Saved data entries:
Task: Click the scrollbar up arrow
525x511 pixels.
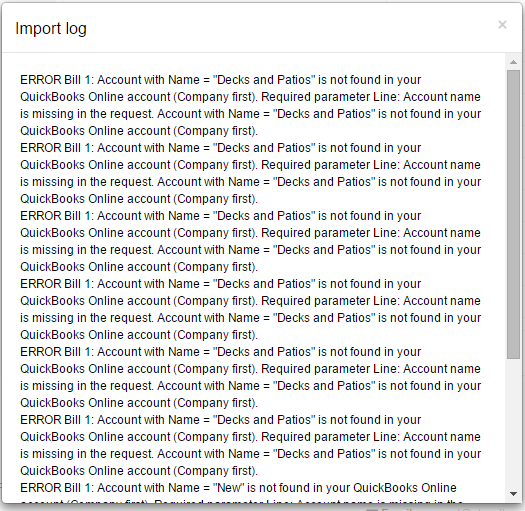Action: point(513,62)
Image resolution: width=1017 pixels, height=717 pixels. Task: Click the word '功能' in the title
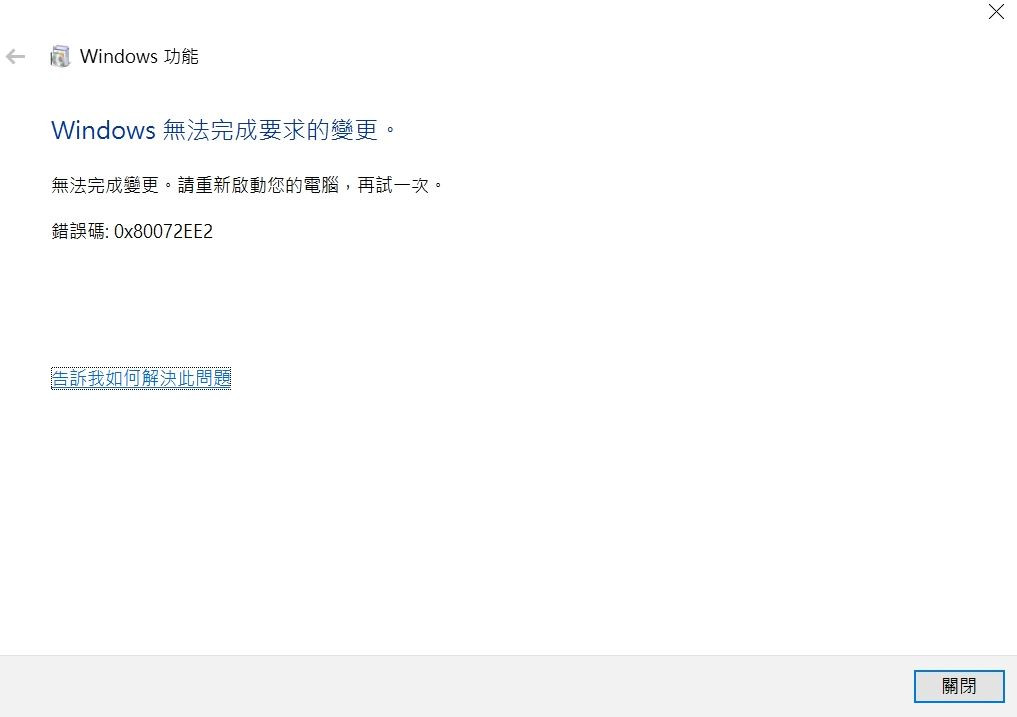click(181, 56)
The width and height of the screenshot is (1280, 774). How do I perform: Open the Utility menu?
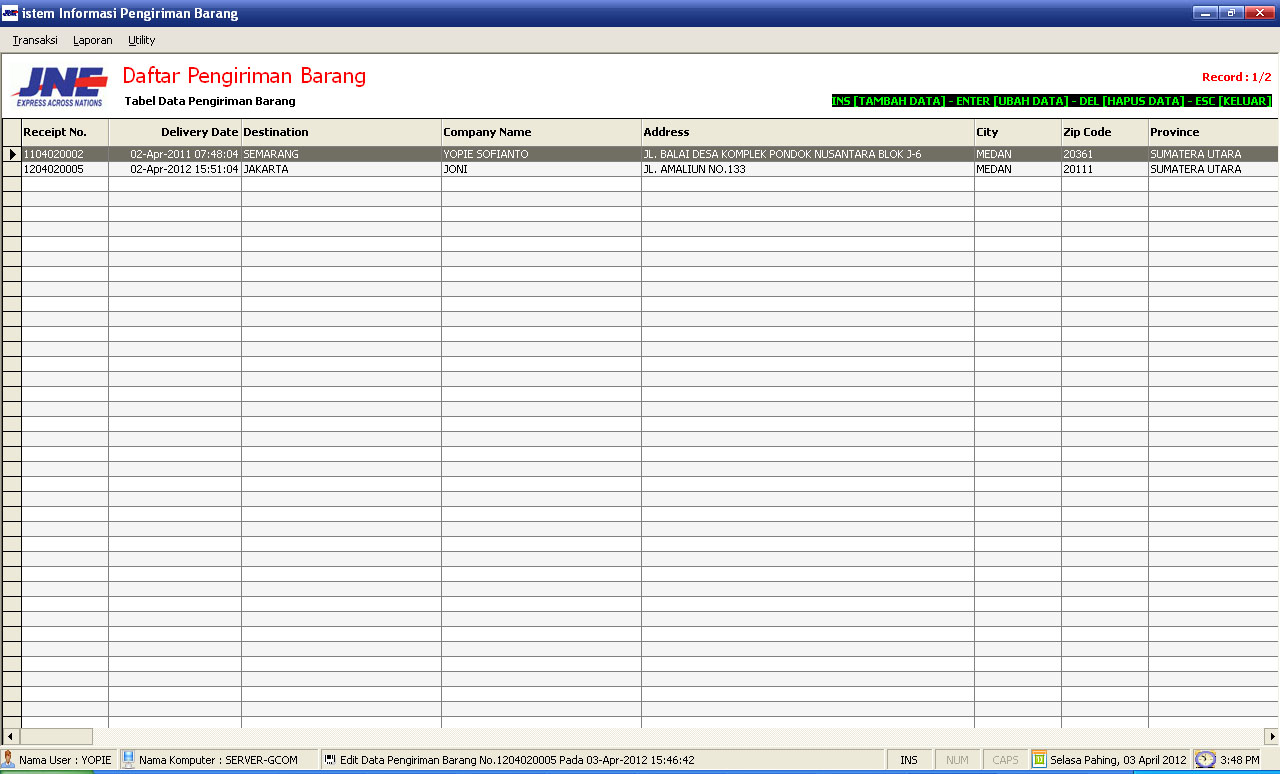(142, 40)
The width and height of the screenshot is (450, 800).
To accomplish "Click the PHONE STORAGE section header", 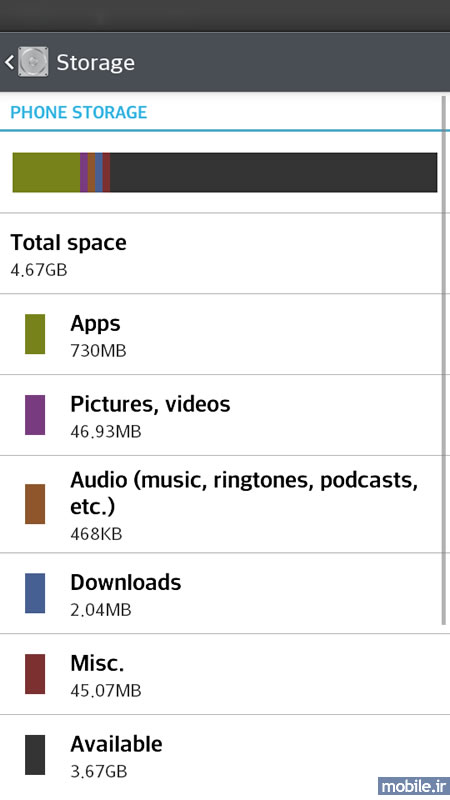I will point(79,112).
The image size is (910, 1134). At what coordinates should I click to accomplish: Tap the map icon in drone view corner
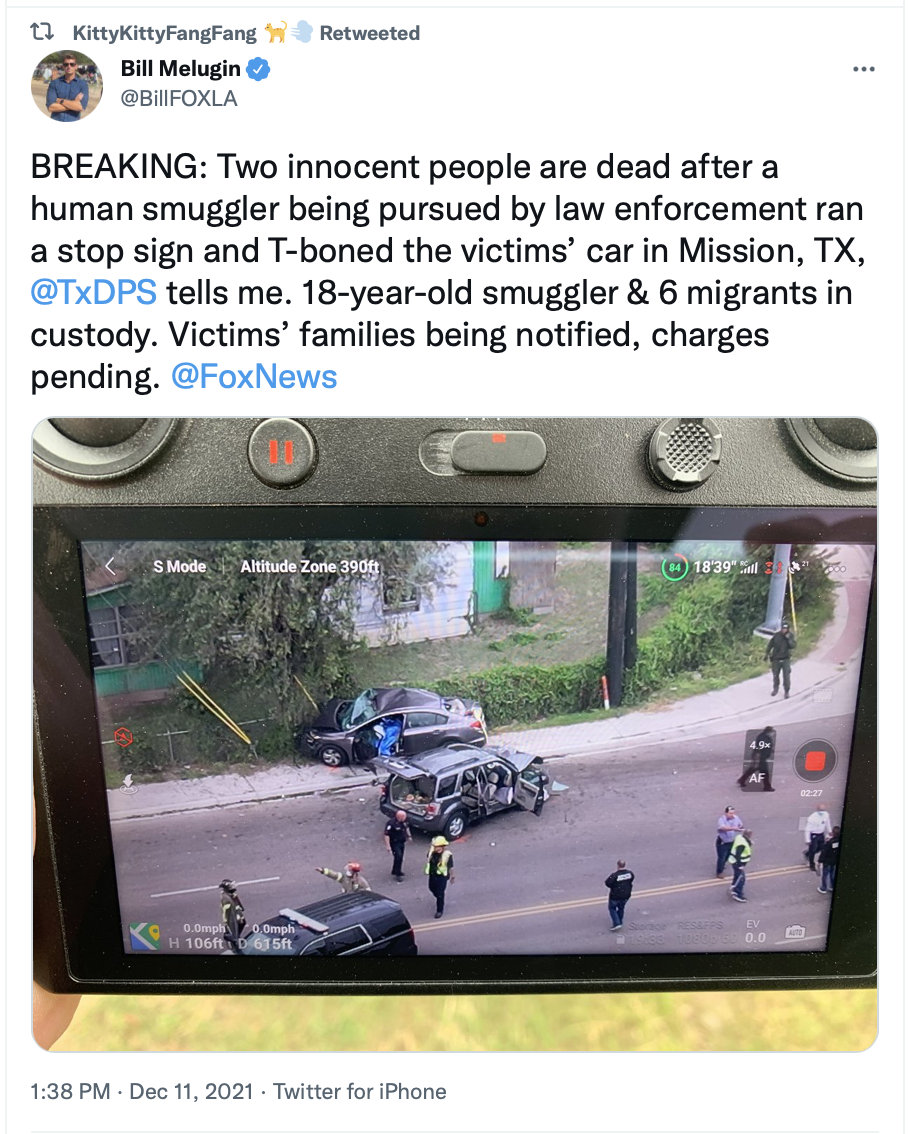(x=145, y=936)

What the exercise asks: Could you set down, exactly as written, every line from the one with "The image size" to the end of the data, both ends included? Leave out the pictures.

Response to the exercise:
The image size is (910, 1134). At what coordinates should I click to accomplish: Tap the map icon in drone view corner
(x=145, y=936)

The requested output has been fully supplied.